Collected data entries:
******

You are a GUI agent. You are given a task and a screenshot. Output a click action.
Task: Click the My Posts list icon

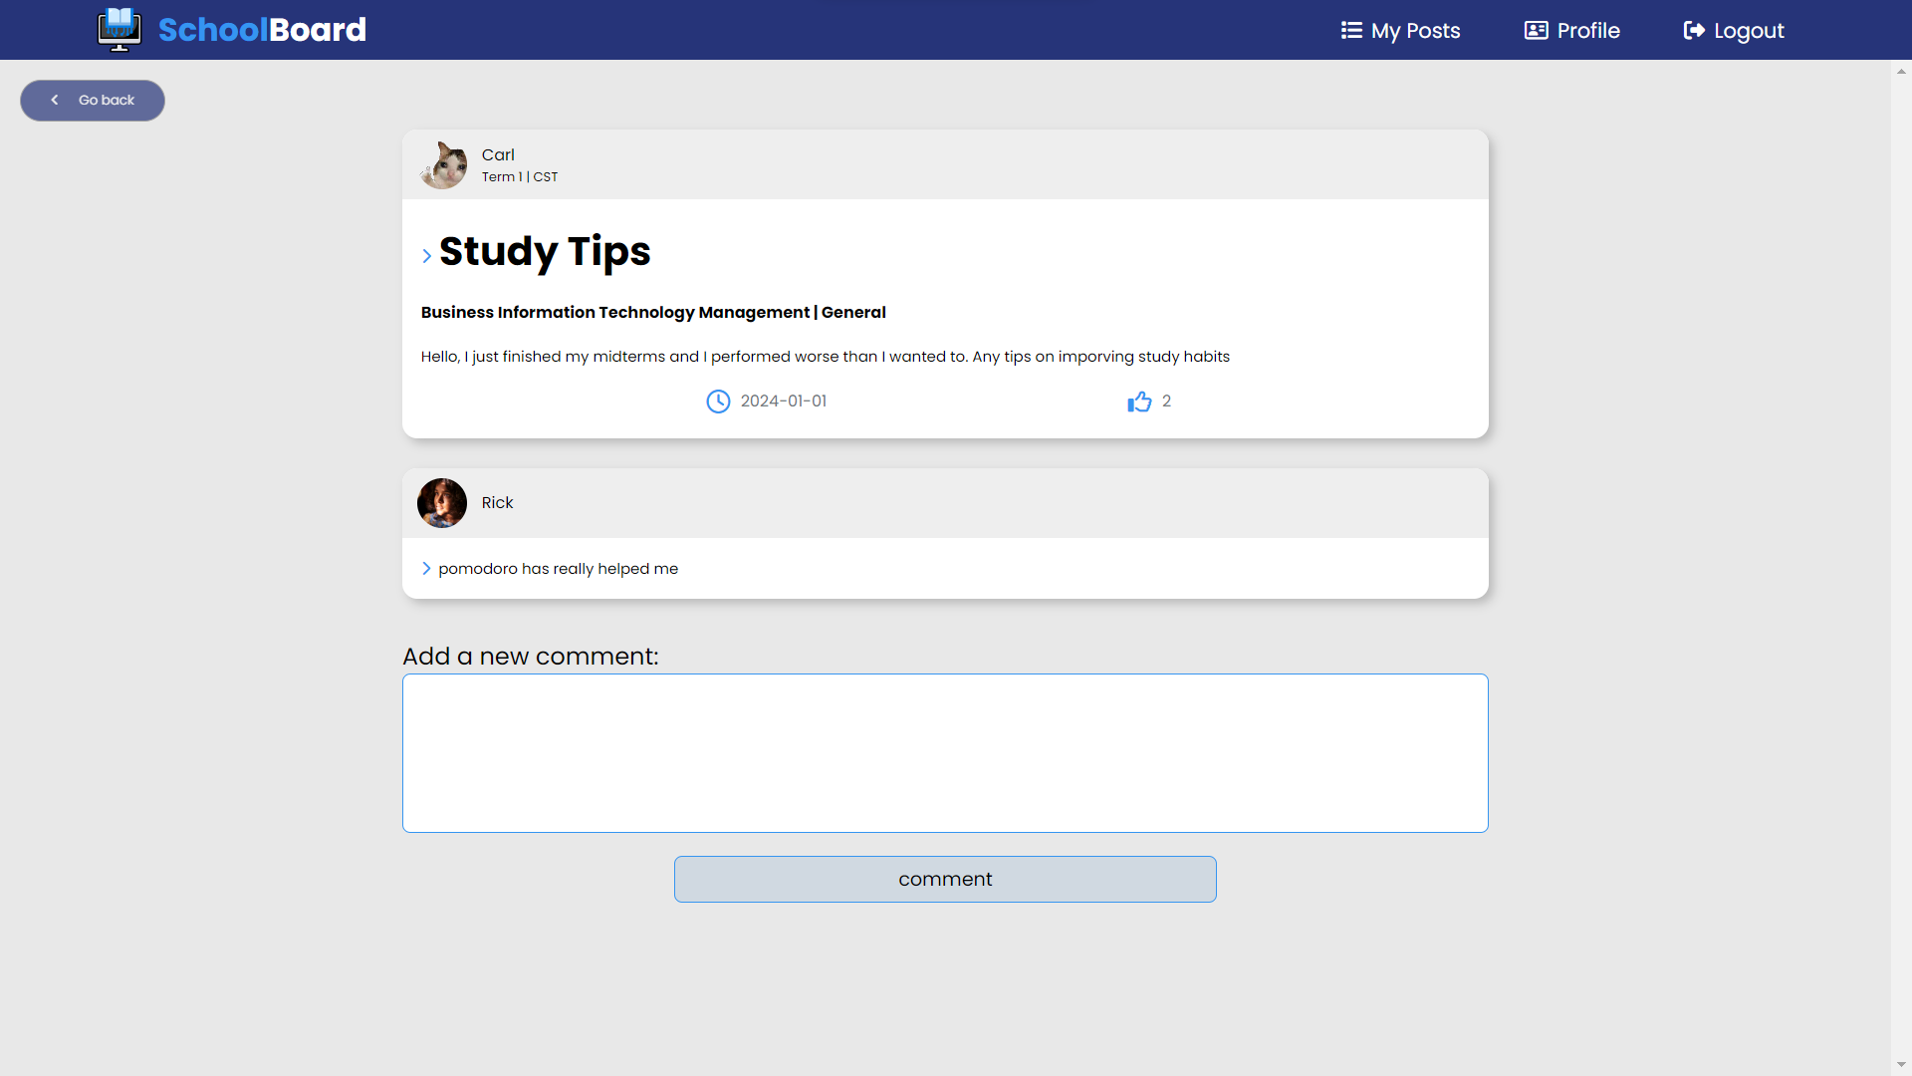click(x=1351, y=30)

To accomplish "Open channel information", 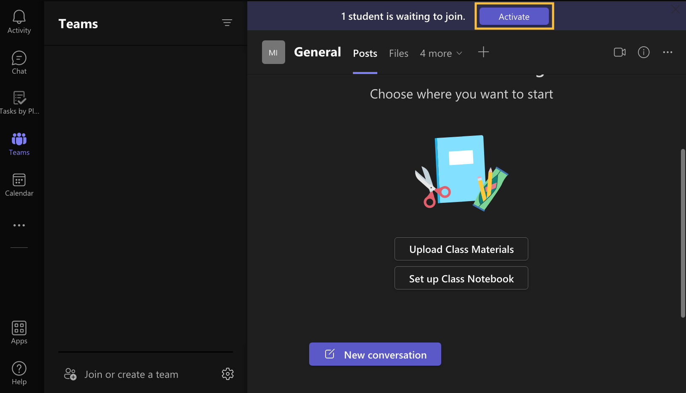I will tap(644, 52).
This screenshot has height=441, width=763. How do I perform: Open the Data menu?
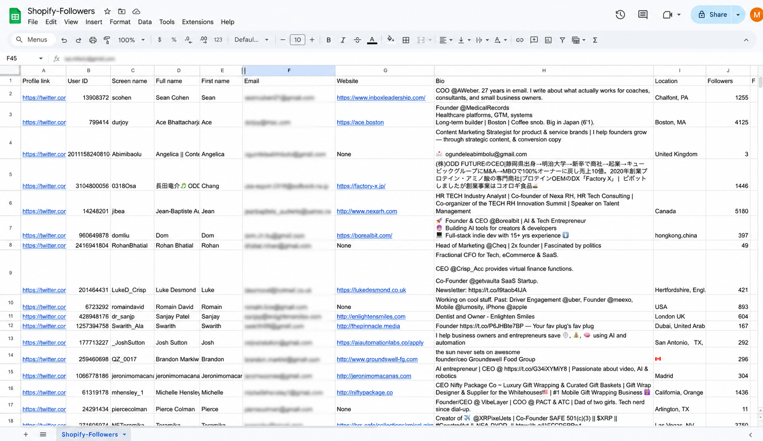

******

* **Task requirements**
Above are the records. Copy every line in them holding "screenshot".

* **Your solution**
You are a GUI agent. You are given a task and a screenshot. Output a click action.
This screenshot has height=441, width=763. How do I perform: Open the Data menu?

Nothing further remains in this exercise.